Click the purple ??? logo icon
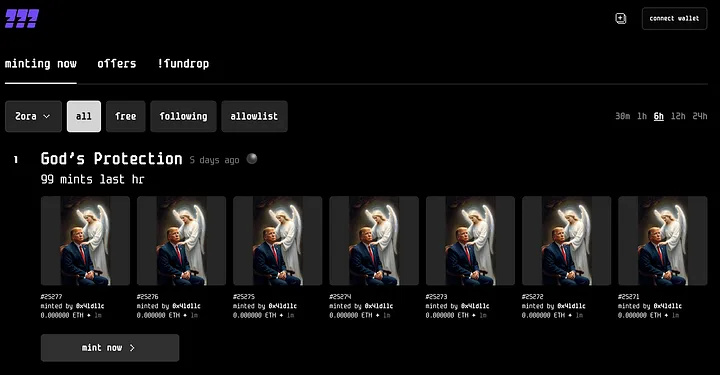Screen dimensions: 720x375 point(22,19)
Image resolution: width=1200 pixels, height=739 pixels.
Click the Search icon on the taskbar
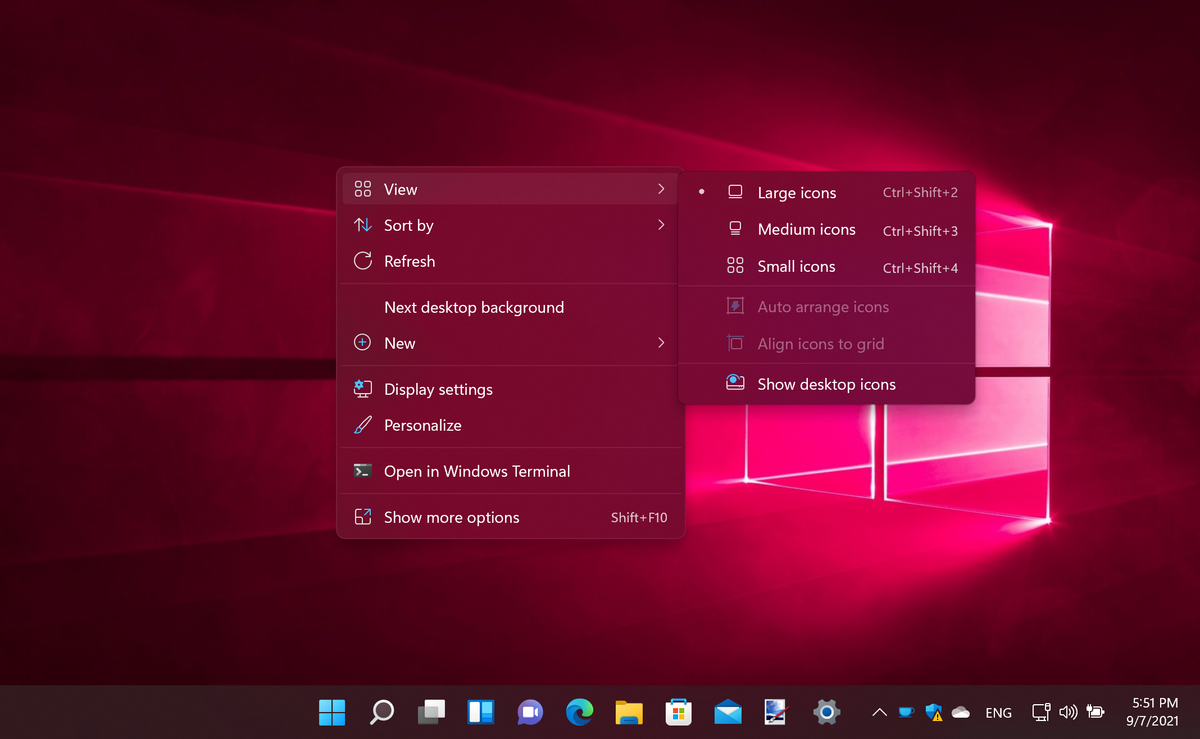click(x=381, y=712)
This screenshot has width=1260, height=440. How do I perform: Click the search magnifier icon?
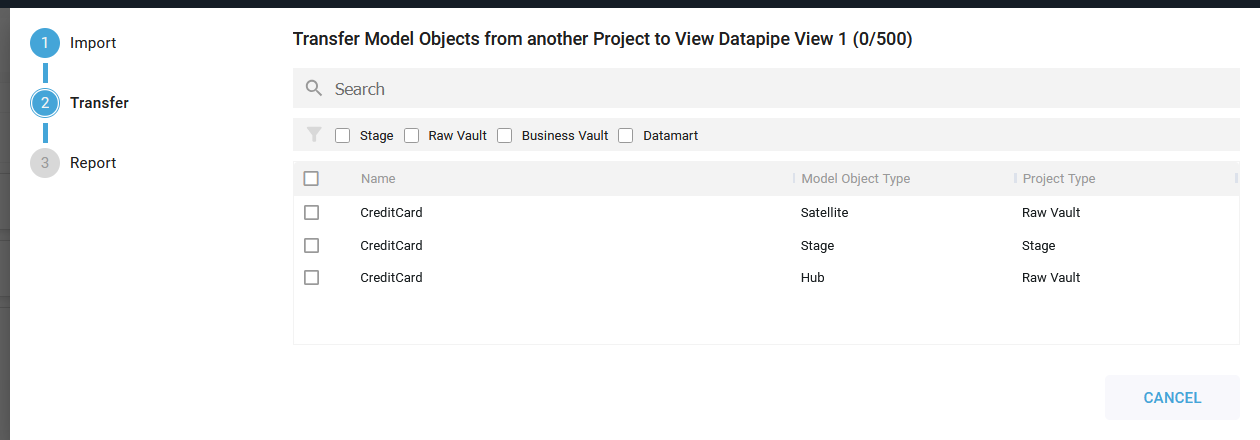[x=314, y=89]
▬▬▬
What to work on
Revise the records above by replacing "icon" with "button" everywhere, changing nothing else. Omit the pictures from your answer.

The output
Click the purple ??? logo button
Screen dimensions: 720x375 point(22,19)
Image resolution: width=1200 pixels, height=739 pixels.
Click the Search button on the taskbar
click(x=381, y=712)
This screenshot has width=1260, height=440. How do I perform: Click the search magnifier button?
[x=314, y=89]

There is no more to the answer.